WHAT YOU NEED TO DO:
Reproduce the listing word for word, starting at the line containing "coordinates (317, 540)." and ending at the line containing "This screenshot has width=740, height=300.", with both of those lines included.

MATERIAL FOR THE TASK:
※

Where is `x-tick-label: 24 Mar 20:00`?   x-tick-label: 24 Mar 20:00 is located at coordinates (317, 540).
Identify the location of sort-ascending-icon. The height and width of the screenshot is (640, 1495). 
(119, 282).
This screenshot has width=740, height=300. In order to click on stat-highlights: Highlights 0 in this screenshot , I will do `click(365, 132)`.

※

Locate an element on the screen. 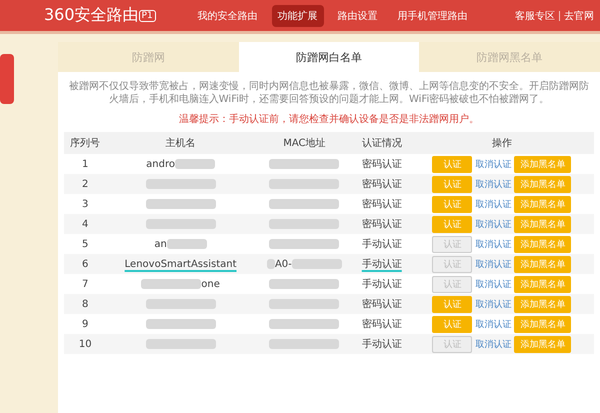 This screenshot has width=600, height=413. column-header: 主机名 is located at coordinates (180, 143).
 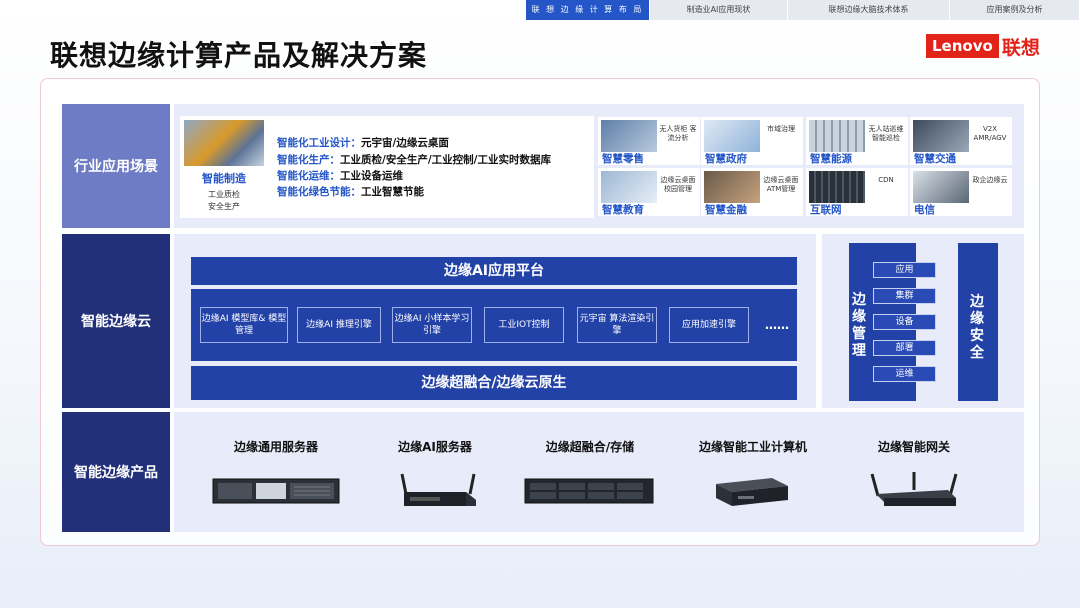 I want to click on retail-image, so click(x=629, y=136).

※

TASK SOLUTION:
Where is `x-tick-label: 24 Mar 20:00`?   x-tick-label: 24 Mar 20:00 is located at coordinates (317, 540).
Identify the location of sort-ascending-icon. The height and width of the screenshot is (640, 1495). 
(119, 282).
This screenshot has width=740, height=300. In order to click on stat-highlights: Highlights 0 in this screenshot , I will do `click(365, 132)`.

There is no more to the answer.